… make every effort to add to your faith, goodness; and to goodness, knowledge; and to knowledge, self-control; and to self-control, perseverance, and to perseverance, godliness; and to godliness, brotherly kindness; and to brotherly kindness, love.
2 Peter 1:5-7

Maybe it was due to the fact that this year I will be celebrating a pretty big birthday, namely my 43rd. Possibly it was because, over the past five years I had consistently been putting on a couple pounds here and a couple pounds there (mostly there). Then again it could have been due to my body getting older than I was, or the addition of adult onset acne along with the always-fun if not excessive mood swings.

Most likely though it was a combination of all of these things that made me say, “That’s it, I’ve had it, things are gonna change!”

So as I stood there looking at myself in the mirror the other day, I should not have been surprised at what I saw.
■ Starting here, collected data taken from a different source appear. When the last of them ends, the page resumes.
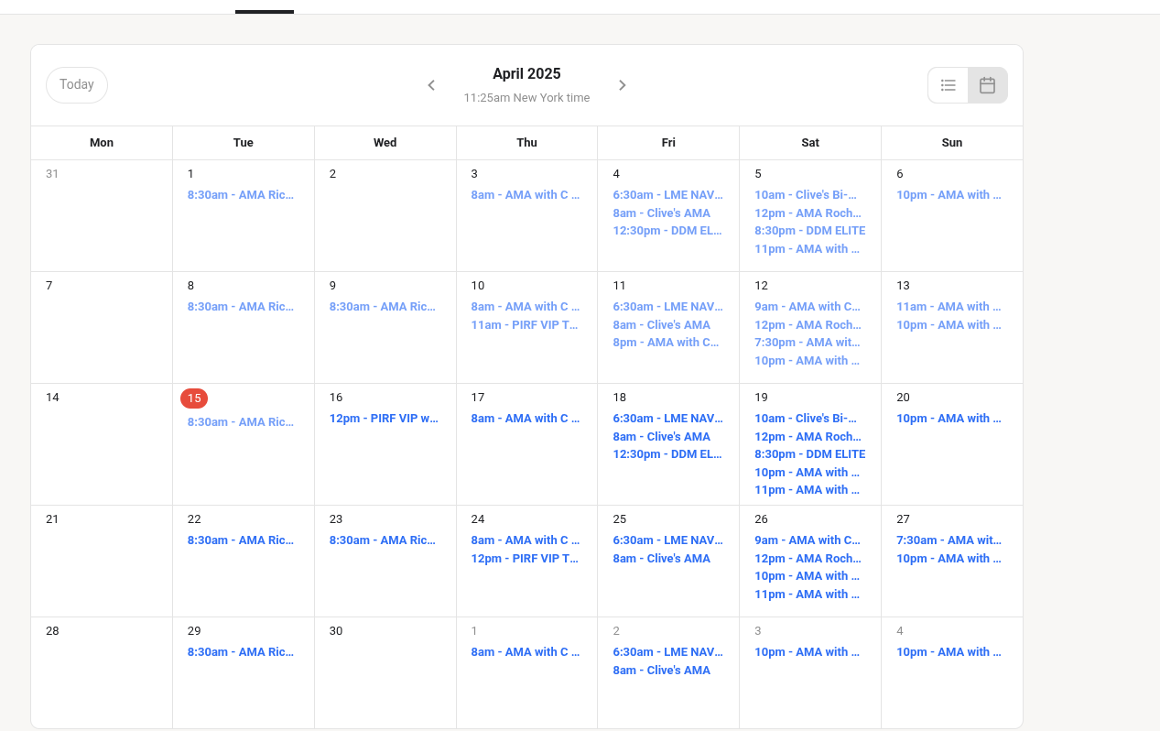Open April 4 6:30am LME NAV event
The width and height of the screenshot is (1160, 731).
click(668, 195)
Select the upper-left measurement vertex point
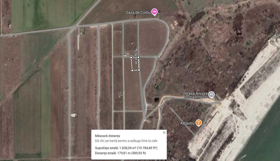This screenshot has height=161, width=280. 131,58
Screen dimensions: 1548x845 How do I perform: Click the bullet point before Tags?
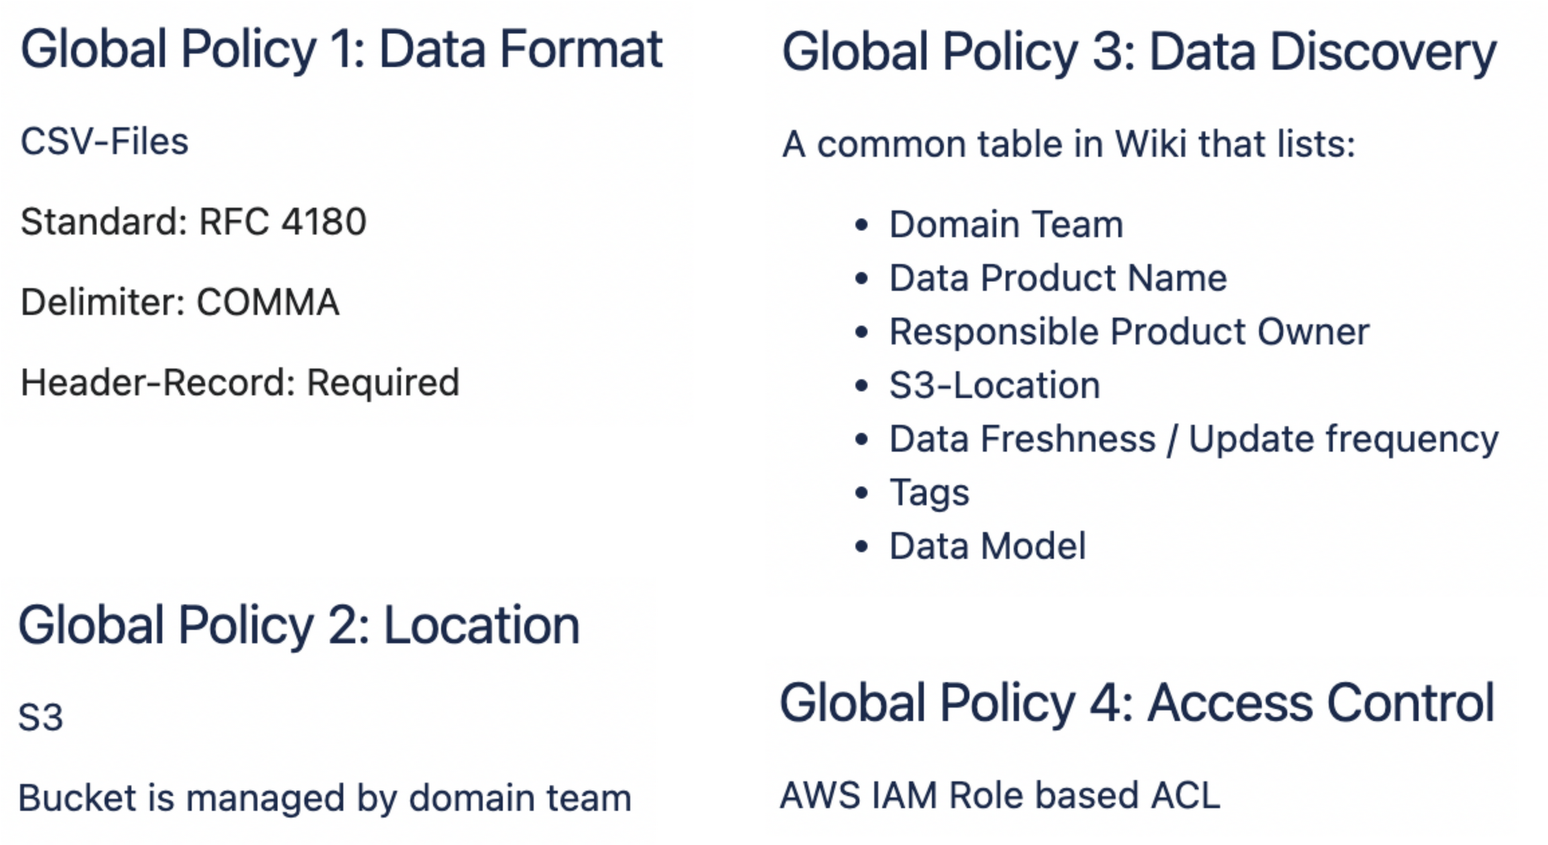[x=861, y=493]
After following through with the above statement, and making some major alterations in my thinking and then in my actions, I really did look different and I felt different too.

As I stood there surveying the changes I distinctly heard God whisper, “And it is exactly the same in the Christian walk.” Now what did that mean? The same in the Christian walk, how so? Then it started to make sense as I thought about the changes that I had first made inwardly that brought about different actions and in turn produced the now evident outward changes.

When I was young I never had to worry about my weight, I never even thought about gaining weight, not even when downing a bag of Doritos followed by a pint of my favorite ice cream – Mint Chocolate Chip – for lunch. I had terrible eating habits, but it never showed. Not only were my eating habits bad, I didn’t take good care of my body in general. The problem though was that it was not outwardly obvious and so I was convinced that it didn’t matter. Unfortunately, I continued this course of thinking for decades.

Many times it is the same with our daily walk with the Lord; we deprive our spiritual selves of the necessary vitamins and minerals we require to grow. When we fail to take care of our spiritual needs, it may take awhile but eventually it will take its toll and show outwardly to the world.

When I finally decided that things needed to change, the first change had to be in my thinking. I had to recognize and admit that the way I had been doing things until now, may have worked for awhile but hadn’t been what was best for me. I had to decide on which changes needed to be made. The changes were in what I was consuming and in my exercise or lack of exercise habits. And finally I had to follow through on these changes each day, no matter how I felt or what others said.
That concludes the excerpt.